Each audio package has a duration of about eight minutes, and is featured on the Público website only, at the top of the homepage. The outlet has had a soft paywall since 2013, but P24 is available to both paying subscribers and users who register for free.
Every time a reader visits the website, the engine scours through the audio items produced in the previous 72 hours and assembles a new playlist.
"We started collecting a lot of information about our users before launching the service, such as what devices they were using and whether they were using a Wi-Fi or cellular connection to browse the website.
"Eventually we decided to go mainly with people's interests, which is the main variable the algorithm takes into account. Based on what you've already consumed on our website, we narrow down your interests and we follow that to give you the audio news."
Listeners can like individual audio stories in their playlist, which the engine views as proof of their interest in the topic mentioned in the audio item, but they can also share the snippet on Twitter or Facebook.
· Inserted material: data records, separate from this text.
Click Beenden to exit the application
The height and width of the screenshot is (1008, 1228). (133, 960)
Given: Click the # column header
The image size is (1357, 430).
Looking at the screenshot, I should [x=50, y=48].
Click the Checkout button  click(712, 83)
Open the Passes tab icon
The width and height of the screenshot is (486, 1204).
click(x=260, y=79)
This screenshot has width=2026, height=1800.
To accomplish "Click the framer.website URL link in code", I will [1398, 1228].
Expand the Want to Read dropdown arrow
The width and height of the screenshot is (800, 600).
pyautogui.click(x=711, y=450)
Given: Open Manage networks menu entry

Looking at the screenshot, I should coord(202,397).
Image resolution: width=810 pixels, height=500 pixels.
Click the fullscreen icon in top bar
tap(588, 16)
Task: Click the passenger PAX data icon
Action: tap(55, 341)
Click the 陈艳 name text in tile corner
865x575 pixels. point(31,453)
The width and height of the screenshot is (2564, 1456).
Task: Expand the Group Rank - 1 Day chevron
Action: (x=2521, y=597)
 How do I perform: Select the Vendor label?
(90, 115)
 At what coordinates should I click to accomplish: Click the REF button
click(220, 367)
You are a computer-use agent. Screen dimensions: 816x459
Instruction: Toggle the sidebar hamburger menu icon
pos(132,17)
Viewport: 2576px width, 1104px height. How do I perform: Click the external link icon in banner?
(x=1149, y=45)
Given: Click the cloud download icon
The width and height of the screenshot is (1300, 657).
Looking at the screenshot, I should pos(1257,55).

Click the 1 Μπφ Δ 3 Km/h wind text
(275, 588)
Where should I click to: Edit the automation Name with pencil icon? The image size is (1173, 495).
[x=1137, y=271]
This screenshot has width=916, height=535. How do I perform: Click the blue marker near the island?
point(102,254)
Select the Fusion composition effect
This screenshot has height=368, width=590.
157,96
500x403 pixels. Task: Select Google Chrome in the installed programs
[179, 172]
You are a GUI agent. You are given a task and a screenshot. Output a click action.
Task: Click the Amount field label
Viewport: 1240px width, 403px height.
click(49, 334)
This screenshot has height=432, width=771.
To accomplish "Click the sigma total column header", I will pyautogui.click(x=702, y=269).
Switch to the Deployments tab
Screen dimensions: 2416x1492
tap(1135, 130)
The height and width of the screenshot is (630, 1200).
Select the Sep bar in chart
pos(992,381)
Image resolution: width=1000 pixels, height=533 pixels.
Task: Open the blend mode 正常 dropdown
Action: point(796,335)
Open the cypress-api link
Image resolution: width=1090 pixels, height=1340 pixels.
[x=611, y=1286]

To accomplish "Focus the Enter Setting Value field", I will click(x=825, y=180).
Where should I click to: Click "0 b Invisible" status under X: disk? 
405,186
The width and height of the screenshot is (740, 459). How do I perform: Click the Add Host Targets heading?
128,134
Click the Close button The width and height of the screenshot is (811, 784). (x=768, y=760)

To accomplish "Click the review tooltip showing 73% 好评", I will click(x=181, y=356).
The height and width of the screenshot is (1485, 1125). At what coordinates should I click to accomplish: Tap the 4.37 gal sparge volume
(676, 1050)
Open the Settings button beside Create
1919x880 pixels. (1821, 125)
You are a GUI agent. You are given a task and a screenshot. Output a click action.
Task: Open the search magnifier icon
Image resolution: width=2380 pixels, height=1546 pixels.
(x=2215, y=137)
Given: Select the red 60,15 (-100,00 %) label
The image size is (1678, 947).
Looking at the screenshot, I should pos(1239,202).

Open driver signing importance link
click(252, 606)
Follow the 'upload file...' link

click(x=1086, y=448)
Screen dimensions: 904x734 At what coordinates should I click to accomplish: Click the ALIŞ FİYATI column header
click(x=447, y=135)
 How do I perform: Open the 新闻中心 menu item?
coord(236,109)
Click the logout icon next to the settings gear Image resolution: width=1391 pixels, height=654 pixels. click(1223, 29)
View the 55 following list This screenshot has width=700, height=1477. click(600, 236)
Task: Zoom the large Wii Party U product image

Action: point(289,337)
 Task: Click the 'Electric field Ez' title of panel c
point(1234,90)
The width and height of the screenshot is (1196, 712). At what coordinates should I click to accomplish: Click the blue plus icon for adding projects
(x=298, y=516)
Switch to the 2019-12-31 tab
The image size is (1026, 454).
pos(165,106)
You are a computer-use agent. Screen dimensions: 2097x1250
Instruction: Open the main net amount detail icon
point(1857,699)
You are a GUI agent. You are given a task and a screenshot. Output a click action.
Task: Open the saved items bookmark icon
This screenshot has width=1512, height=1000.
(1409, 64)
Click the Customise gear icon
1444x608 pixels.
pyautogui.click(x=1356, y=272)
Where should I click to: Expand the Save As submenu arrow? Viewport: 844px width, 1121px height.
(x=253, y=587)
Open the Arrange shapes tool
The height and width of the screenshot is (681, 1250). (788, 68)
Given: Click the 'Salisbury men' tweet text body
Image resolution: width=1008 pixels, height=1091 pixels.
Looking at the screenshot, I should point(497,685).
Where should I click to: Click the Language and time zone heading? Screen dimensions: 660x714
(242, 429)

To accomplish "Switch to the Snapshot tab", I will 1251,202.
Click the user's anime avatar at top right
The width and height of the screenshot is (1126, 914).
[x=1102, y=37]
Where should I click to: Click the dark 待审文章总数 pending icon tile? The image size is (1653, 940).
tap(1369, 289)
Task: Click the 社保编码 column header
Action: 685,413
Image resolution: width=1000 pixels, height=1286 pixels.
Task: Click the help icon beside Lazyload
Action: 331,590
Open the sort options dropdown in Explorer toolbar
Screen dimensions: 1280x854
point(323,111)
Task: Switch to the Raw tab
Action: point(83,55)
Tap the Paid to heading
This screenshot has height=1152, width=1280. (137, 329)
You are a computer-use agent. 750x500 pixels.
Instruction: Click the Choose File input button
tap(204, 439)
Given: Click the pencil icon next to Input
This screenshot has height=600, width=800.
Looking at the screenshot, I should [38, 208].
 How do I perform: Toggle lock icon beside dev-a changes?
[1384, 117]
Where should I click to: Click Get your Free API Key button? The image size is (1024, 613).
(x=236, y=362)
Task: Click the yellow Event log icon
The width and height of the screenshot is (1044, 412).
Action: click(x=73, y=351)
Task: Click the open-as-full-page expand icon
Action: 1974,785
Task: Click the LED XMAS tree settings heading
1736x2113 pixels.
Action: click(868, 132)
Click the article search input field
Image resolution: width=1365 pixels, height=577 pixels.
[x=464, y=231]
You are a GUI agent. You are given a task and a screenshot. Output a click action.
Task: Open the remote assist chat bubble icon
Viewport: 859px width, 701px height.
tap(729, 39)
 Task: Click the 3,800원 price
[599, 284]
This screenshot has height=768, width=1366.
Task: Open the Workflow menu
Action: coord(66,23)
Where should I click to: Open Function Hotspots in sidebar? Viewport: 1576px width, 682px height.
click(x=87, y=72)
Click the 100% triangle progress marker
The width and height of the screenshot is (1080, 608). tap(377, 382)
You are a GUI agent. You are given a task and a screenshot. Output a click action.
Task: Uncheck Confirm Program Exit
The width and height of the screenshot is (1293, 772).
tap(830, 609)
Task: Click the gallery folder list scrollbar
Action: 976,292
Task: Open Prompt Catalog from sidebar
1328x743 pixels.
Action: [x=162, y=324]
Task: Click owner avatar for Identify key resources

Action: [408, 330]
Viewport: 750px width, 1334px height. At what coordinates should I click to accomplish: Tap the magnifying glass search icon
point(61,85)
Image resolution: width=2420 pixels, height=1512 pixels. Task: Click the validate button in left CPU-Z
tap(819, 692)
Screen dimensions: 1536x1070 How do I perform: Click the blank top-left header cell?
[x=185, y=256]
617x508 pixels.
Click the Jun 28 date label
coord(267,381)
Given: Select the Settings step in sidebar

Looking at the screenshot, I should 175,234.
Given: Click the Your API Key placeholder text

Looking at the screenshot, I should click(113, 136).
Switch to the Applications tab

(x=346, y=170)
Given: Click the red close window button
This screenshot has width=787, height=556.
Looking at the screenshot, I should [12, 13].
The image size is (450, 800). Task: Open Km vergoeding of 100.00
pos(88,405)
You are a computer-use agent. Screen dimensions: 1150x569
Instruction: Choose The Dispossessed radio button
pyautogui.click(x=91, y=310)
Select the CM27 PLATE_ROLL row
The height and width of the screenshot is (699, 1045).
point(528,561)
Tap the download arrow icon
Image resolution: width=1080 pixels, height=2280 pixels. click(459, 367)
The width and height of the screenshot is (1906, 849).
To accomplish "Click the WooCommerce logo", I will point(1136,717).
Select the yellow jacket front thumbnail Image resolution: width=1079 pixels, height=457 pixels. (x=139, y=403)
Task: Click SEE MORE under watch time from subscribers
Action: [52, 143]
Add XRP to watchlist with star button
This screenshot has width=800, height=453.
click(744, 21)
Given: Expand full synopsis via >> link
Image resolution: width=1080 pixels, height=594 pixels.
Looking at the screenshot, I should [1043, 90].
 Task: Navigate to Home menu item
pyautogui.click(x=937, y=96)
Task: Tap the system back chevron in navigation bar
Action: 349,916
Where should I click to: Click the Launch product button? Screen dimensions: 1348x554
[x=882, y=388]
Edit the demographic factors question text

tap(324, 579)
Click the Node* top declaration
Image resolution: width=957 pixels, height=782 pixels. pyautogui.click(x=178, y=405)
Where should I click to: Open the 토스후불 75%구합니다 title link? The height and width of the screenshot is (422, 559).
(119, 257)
However when doing so, they are not sharing it in audio format – instead, P24 automatically links to the written article corresponding to the audio.
Similarly, if someone is browsing the Pùblico website and clicks on a text story that happens to have a corresponding audio item in P24, this will be flagged in the article's body, so that they can also listen to it.
Diogo Queiroz de Andrade, deputy executive editor of Público, said P24 was not created for social media or other audio platforms because the concept, which is different to that of a podcast, would not be a good fit.
That being said, Público editors have started publishing a daily podcast that includes hand-picked audio items from the P24 collection.
"[P24] doesn't go up at a specific time of the day, it refreshes every time you access it on the site.
"It's like an automatic update on the news, so it wouldn't make much sense to have it on social," he explained.
Pereira said they initially started out by having one-minute long audio snippets, but beta testers of P24 wanted these to be shorter, so the duration of each item is currently around 40 seconds.
Público is now hoping to collect feedback from listeners about the service and how well the algorithm matches their interests.
The team is also interested in exploring further personalisation options outside of audio, Queiroz de Andrade said, such as using artificial intelligence to improve the outlet's recommendation services.